:: Exercise instructions ::
Within the data that follows, set down exactly the lines from the one containing "Click the blue spike peak just before hour 9" through the one containing "Given: Click the Egg cake description", both ends included.

:: Materials provided ::
--- START ---

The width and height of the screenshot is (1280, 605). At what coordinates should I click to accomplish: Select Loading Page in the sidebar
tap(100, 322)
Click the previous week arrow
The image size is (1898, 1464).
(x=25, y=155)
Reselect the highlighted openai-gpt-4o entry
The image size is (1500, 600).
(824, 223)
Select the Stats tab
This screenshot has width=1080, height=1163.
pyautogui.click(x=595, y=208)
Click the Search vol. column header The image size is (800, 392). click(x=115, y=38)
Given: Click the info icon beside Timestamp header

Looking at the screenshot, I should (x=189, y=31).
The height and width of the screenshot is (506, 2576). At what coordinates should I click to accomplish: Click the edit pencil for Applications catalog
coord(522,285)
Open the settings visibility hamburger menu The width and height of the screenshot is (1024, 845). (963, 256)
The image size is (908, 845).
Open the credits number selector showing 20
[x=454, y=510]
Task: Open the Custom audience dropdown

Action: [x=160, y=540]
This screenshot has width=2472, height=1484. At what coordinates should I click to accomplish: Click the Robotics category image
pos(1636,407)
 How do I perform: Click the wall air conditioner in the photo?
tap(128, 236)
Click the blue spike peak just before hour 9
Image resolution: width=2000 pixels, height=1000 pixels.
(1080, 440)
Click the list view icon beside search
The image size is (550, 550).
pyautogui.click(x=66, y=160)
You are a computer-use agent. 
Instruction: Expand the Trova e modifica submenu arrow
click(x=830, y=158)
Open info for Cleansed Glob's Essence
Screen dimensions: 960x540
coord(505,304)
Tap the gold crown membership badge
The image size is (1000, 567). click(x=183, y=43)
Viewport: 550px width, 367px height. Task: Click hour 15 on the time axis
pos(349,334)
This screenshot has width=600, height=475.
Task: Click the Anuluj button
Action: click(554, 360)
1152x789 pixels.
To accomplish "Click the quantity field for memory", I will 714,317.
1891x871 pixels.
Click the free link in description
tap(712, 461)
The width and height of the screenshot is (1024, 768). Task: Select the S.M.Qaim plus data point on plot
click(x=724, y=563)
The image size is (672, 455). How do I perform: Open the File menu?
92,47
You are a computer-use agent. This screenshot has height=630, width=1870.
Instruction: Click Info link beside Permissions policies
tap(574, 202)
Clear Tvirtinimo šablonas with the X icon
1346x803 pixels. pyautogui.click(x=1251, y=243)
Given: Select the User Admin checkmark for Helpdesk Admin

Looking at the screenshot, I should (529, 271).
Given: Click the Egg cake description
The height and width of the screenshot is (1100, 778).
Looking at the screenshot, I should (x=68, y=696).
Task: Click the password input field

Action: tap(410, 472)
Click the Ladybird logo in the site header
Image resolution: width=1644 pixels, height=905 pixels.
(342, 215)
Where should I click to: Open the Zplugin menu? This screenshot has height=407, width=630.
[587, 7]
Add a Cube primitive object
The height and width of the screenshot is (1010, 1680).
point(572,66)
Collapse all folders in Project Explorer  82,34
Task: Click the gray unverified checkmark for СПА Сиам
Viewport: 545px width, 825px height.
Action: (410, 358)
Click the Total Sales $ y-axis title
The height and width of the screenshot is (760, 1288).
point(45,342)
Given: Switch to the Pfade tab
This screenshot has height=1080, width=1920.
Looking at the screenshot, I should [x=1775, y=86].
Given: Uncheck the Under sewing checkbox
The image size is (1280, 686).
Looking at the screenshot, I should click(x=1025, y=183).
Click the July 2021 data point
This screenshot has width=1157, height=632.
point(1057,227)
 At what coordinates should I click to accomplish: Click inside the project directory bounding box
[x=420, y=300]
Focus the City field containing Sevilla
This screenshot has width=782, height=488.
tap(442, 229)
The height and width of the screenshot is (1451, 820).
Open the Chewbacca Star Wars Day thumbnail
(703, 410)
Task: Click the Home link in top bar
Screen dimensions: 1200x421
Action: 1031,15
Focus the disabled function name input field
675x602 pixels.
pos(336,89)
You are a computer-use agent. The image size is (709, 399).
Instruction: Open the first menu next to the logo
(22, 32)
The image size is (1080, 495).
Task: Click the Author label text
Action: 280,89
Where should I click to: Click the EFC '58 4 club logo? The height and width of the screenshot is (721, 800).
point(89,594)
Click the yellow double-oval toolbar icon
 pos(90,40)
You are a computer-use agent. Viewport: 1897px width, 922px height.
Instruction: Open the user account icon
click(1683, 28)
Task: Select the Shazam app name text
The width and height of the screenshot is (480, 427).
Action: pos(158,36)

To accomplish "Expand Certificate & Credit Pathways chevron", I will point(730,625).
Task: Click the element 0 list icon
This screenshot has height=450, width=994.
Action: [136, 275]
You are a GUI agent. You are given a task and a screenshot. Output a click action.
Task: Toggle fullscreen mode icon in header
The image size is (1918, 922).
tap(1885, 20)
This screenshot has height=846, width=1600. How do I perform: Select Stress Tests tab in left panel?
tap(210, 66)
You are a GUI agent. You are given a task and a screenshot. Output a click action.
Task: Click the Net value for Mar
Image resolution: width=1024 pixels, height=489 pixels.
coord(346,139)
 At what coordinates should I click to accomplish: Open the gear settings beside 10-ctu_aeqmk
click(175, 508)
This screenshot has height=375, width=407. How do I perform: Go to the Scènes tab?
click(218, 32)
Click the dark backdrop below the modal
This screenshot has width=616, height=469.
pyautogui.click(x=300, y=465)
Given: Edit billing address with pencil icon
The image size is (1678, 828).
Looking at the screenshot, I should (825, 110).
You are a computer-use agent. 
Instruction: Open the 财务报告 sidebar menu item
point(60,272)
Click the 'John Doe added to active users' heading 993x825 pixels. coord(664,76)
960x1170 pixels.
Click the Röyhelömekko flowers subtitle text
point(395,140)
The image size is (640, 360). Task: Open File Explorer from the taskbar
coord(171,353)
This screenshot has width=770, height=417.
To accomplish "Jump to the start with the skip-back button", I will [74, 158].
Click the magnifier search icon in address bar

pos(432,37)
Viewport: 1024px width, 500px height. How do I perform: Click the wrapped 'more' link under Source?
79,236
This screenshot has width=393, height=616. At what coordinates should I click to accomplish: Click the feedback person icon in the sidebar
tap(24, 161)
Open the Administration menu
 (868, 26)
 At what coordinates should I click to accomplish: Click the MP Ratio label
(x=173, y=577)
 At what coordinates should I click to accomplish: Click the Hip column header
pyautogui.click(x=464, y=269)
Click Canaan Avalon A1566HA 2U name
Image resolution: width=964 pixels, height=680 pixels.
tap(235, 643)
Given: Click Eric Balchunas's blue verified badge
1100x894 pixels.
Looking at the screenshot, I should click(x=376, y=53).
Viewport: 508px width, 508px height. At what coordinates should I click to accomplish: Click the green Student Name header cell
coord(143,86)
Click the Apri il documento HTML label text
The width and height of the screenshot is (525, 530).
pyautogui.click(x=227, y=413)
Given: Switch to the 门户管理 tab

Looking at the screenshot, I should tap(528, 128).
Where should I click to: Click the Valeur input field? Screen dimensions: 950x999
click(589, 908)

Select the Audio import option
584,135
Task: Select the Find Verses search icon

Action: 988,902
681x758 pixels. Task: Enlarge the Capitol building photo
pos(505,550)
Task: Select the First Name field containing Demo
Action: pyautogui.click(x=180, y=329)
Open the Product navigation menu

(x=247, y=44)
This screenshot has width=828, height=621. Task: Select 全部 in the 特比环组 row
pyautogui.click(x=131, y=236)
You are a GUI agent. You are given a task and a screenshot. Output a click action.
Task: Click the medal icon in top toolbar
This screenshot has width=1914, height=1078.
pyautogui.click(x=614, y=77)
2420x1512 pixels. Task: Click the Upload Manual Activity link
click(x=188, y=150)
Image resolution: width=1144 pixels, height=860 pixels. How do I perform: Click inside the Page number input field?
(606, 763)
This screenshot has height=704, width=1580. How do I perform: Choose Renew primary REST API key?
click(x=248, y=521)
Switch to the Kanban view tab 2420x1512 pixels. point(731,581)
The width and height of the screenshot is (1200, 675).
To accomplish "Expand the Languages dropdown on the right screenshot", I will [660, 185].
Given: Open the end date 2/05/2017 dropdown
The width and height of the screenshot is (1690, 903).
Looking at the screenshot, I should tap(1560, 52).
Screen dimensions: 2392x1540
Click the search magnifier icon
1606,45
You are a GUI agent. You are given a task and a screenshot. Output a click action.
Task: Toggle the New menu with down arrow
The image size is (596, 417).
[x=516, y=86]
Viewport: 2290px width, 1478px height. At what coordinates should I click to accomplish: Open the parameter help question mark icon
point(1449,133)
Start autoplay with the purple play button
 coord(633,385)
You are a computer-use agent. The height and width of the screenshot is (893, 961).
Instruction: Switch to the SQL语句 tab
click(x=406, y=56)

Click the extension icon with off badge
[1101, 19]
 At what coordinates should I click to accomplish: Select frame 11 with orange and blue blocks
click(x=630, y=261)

--- END ---

:: Exercise answer ::
Click the blue spike peak just before hour 9
Image resolution: width=2000 pixels, height=1000 pixels.
(1080, 440)
Click the list view icon beside search
The image size is (550, 550).
pyautogui.click(x=66, y=160)
You are a computer-use agent. 
Instruction: Expand the Trova e modifica submenu arrow
click(x=830, y=158)
Open info for Cleansed Glob's Essence
Screen dimensions: 960x540
coord(505,304)
Tap the gold crown membership badge
The image size is (1000, 567). click(x=183, y=43)
Viewport: 550px width, 367px height. Task: Click hour 15 on the time axis
pos(349,334)
This screenshot has width=600, height=475.
Task: Click the Anuluj button
Action: click(554, 360)
1152x789 pixels.
To accomplish "Click the quantity field for memory", I will 714,317.
1891x871 pixels.
Click the free link in description
tap(712, 461)
The width and height of the screenshot is (1024, 768). Task: Select the S.M.Qaim plus data point on plot
click(x=724, y=563)
The image size is (672, 455). How do I perform: Open the File menu?
92,47
You are a computer-use agent. This screenshot has height=630, width=1870.
Instruction: Click Info link beside Permissions policies
tap(574, 202)
Clear Tvirtinimo šablonas with the X icon
1346x803 pixels. pyautogui.click(x=1251, y=243)
Given: Select the User Admin checkmark for Helpdesk Admin

Looking at the screenshot, I should (529, 271).
Given: Click the Egg cake description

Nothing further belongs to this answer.